Benjamin Lockshin, MD, FAAD: Well, I think the multiple different MOAs, going from IL-17s to IL-23s, TNF[tumor necrosis factor] alphas, 12-23 agents, as well as now a few oral small molecule medications, do afford us the opportunity to pick and choose based on the comorbidities that the individual has. But thinking about what our targets are and having a better understanding of this disease process really allows us to home in on certain patient populations and effectively treat patients with a mechanism of action that we think is most appropriate for them.
Bruce Strober, MD, PhD, FAAD: I think an important point when it comes to mechanism of action is [that] because we’re so targeted, we are able to achieve more efficacy but not pay the price of safety. That’s a broad generalization, but all of us would agree where we are today as opposed to 2 decades ago is a sea change difference, really high levels of clearance in the majority of patients who receive our modern biologics, and at the same time little to no monitoring of these patients from a laboratory standpoint or even other [adverse] effect issues. It’s a very easy approach now that we didn’t have a long time ago. Anything you wanted to add to that, Jennifer?

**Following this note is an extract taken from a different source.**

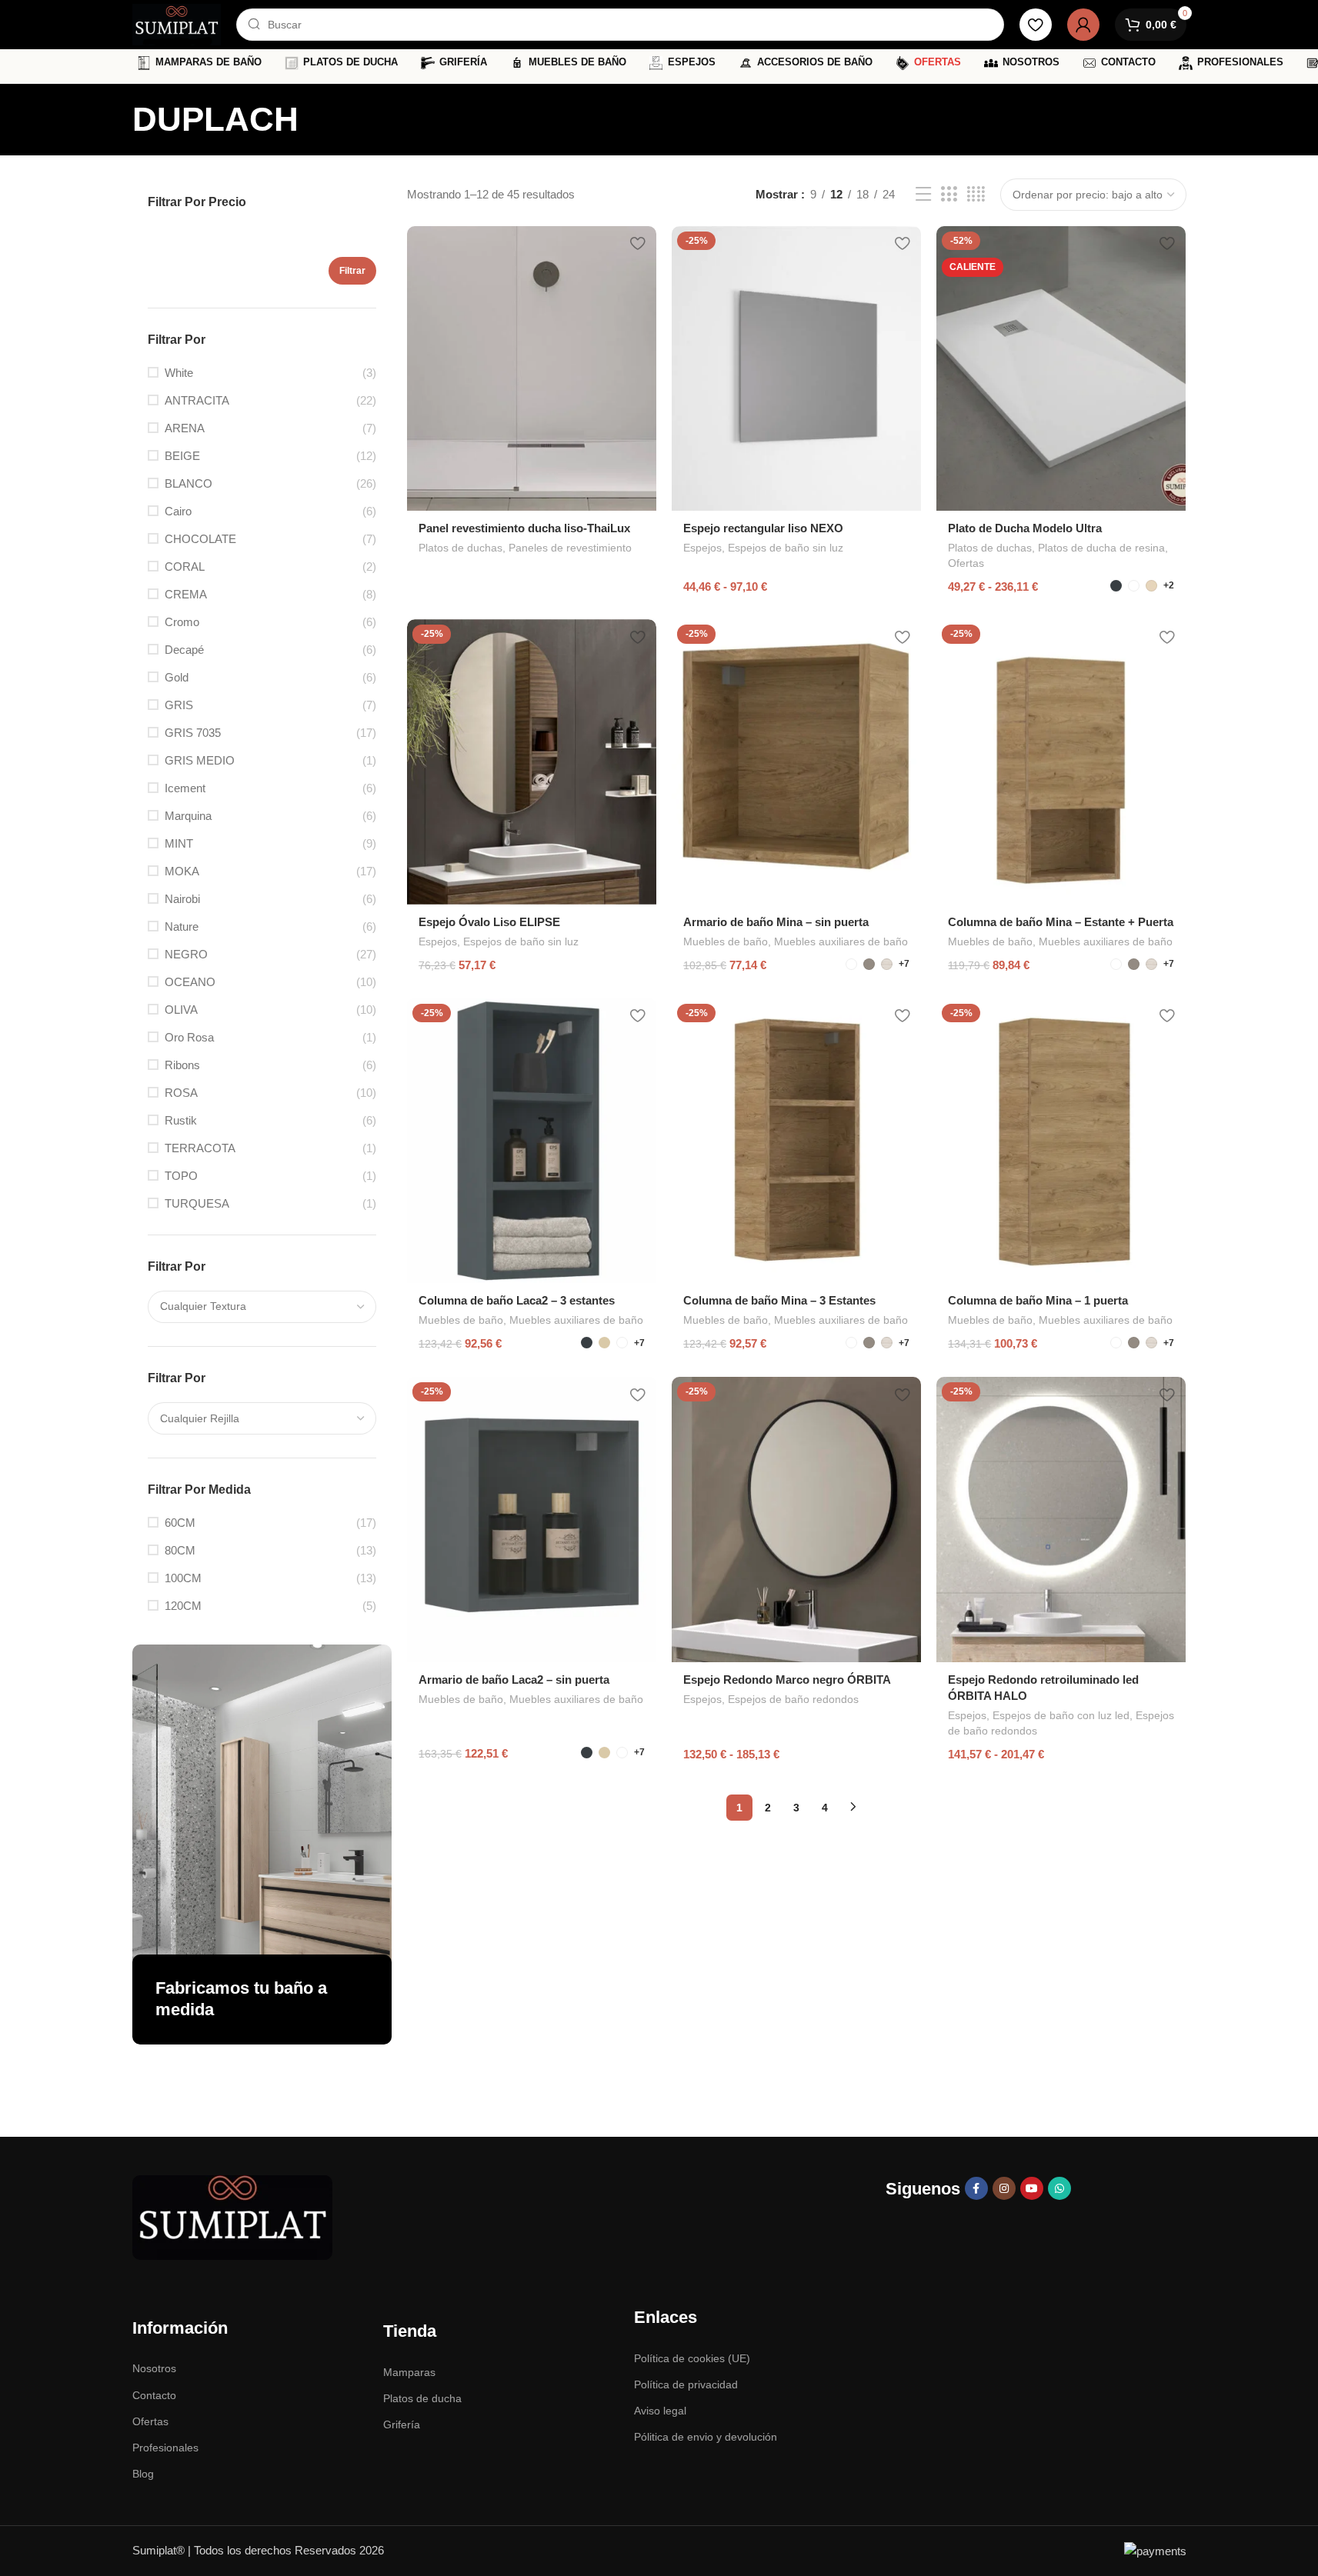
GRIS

Jennifer Soung, MD: It’s been so amazing having the tools we now have to treat our plaque psoriasis patients that when I’m using one of our highly effective biologics like an IL-23 and the patient’s not responding, or I get a referral from another dermatologist like, “It didn’t work.” I actually question the diagnosis of psoriasis.
Bruce Strober, MD, PhD, FAAD: That’s an absolutely valid point. In that regard, the mechanisms we employ to treat psoriasis are so predictable that failure makes you question, “Maybe this patient doesn’t have psoriasis, in fact.”
Transcript is AI-generated and edited for clarity and readability.